If you’re passionate about landscapes and want to know how to take your shots to the next level, a polariser should be right at the top of your to-buy list. These handy filters will help to boost the saturation of skies and vegetation, while also reducing glare from reflective surfaces such as windows or bodies of water. Polarisers tend to work best with cloud-dappled blue skies and your lens pointing at 90° towards the sun.
Each of the five polarisers here screw onto the end of your lens, but you will need to ensure that you buy a filter with the correct thread size for your lens.
Let’s take a closer look at five of the best circular polarisers on the market and see which you should buy...
1. Hoya Revo Super Pro1 D
While the Hoya polariser is one of the heavier filters that we tested, weighing in at 33g, there is a clear and definite increase in quality.
The two elements are really easy to move against each other, which means that you won’t be wasting any time fiddling around with the filter instead of just getting on with your shot. The Revo is equipped with a black matte aluminium satin finish almite frame that is specifically designed to reduce reflections. It also comes with a handy UV-protected hard case that will serve to lengthen the life of your filter. When compared to the other polarisers in test, the Hoya definitely has the least amount of vignetting and virtually no colour cast at all, meaning there’s less need for optical corrections in post-production software. It shows that, in this case, you really do get what you pay for. Highly recommended.

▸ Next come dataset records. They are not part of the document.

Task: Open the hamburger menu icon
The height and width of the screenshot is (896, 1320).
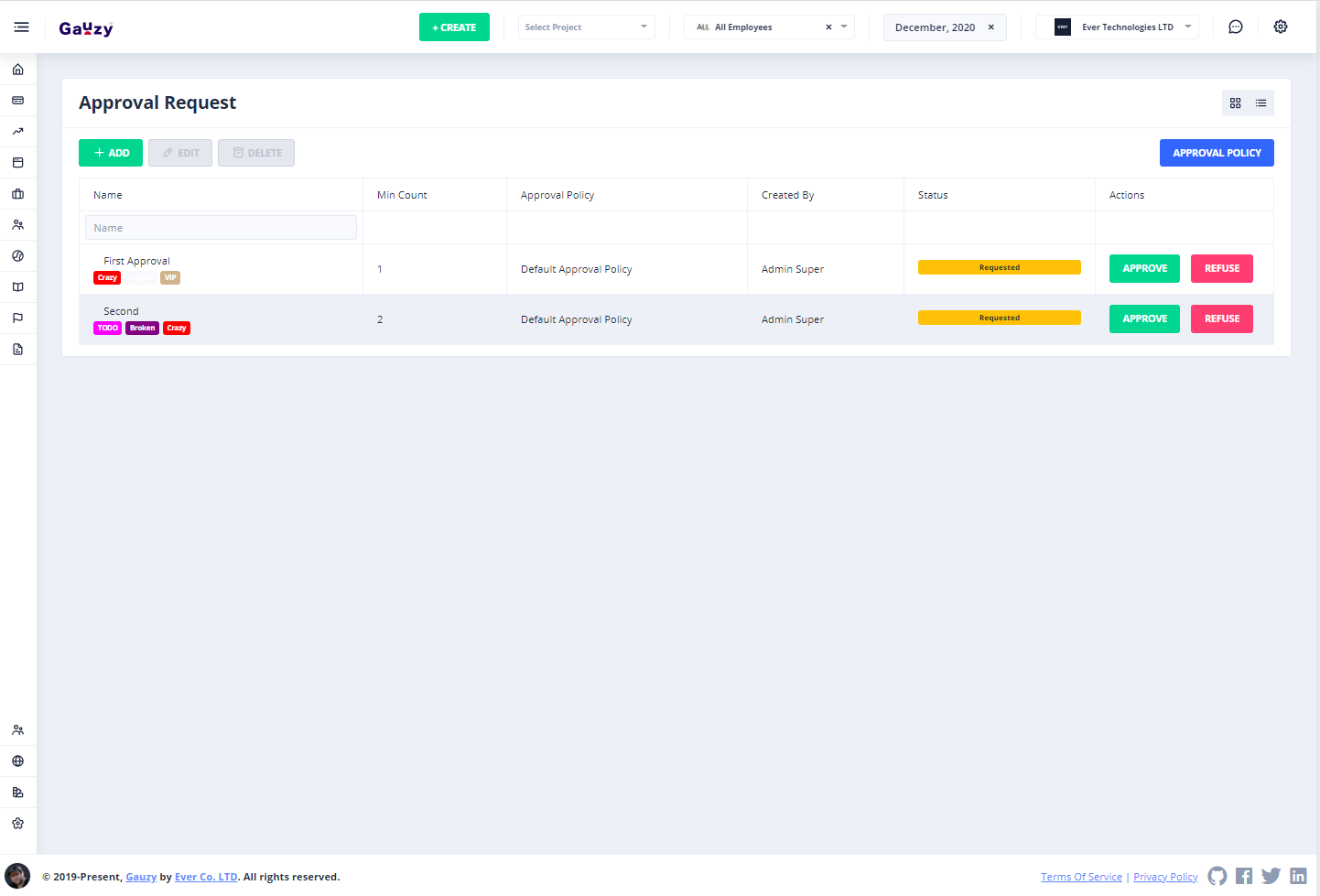Action: [x=21, y=27]
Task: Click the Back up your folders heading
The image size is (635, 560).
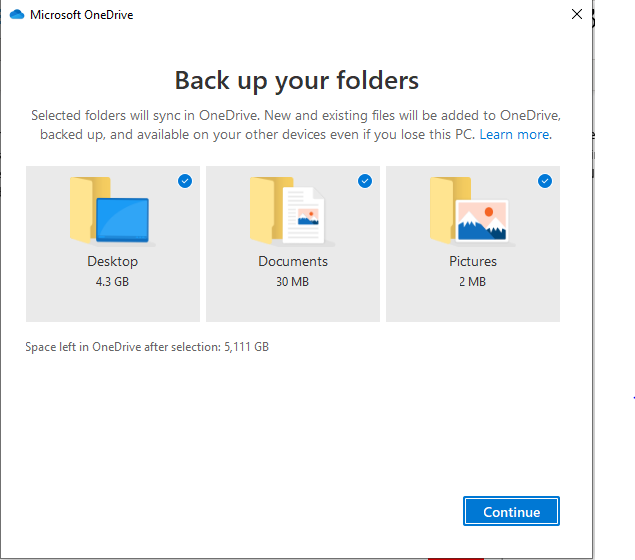Action: [296, 81]
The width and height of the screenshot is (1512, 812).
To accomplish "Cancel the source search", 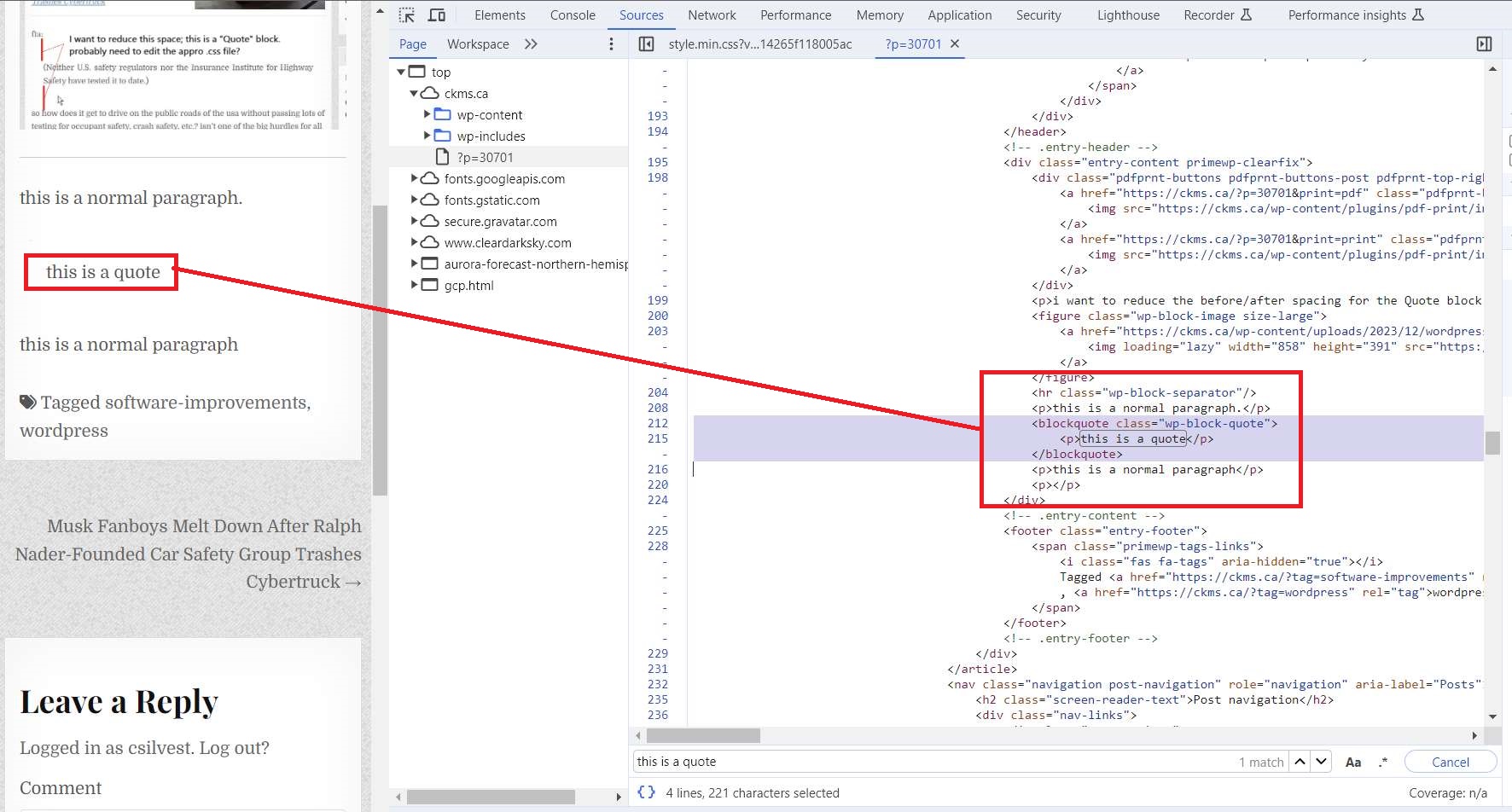I will [x=1450, y=762].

Thread size range: 37-82mm
2. SRB Photographic
Starting at just £12, the SRB Photographic polariser is the cheapest filter that we tested.
However, quality is definitely not dictated by price, as it displays the least amount of vignetting, with barely no noticeable difference to brightness in the corners of the frame. For a filter that doesn’t have an especially low profile, this is quite impressive. However, this filter does unfortunately have a slight yellow colour cast, which may distort the colours in any landscapes that you shoot. All of the filters we tested have been designed to be able to hold a lens cap, which means that you can quickly protect your filter if the weather changes. However, the SRB Photographic polariser holds the lens cap most securely out of the five filters in test. This also means you can leave your filter on when your camera is in your bag without worrying that the lens cap will come loose.
Thread size range: 25-86mm
3. Kenko RealPro
Like the Hoya Revo filter, the Kenko RealPro is easy to grip and the two elements can be moved against each other effortlessly.
This is definitely something that you would expect from a brand whose prices are starting to creep into the triple digits. The Kenko filter is very slightly thinner than the Hoya, which means that if you are attaching a separate filter holder you will be less likely to see the edges of it through a wide-angle lens. The filter boasts both anti-stain and anti-reflection coating, which help to ensure that you won’t damage the filter with any liquids or fingerprints, and that lens flare is kept to a minimum. However, considering the Kenko’s price, our test images showed a little more vignetting than we would have hoped for. The good news for Kenko fans is that there is only the slightest of colour casts.
Thread size range: 37-105mm
4. Marumi Fit+Slim
Marumi’s Fit+Slim filter has been specifically designed with durability in mind, despite the fact that it’s one of the thinnest polarisers in our line-up.
Marumi claims that this ultra-slim design also has the added bonus of minimising vignetting. However, when tested up against the other four filters, we found that there was visible vignetting in the extreme corners of the frame. We also noticed a slight green colour cast in our test images. These flaws are very easily fixed in post-production, but it is something to keep in mind. The Marumi Fit+Slim boasts a multitude of lens coatings that have been added to maximise image quality. One of the most useful of these is the Oil Repellent Coating, which prevents any errant fingerprints from staining the glass. Overall, this is a good quality filter with an affordable price-tag.
Thread size range: 37-82mm
5. Cokin Pure Harmonie
Out of all the filters we tested, the Cokin Pure Harmonie has the most severe colour cast, with a noticeable yellow tinge when compared with our control image.
However, there was only slight vignetting around the edges, especially when compared to other filters like the Kenko. This is due to the ultra-thin frame of the filter, which allows in more light around the periphery of the lens. However, this does mean that the filter is quite hard to hold and tricky to manoeuvre. But there is a benefit to the Cokin’s slim frame, which is that it’s far better suited to being used in conjunction with a filter holder. This is because the holder remains as close as possible to the end of the lens, reducing the chance of the holder’s edges appearing in shot. As useful as this is, we would have expected a better performance from this filter.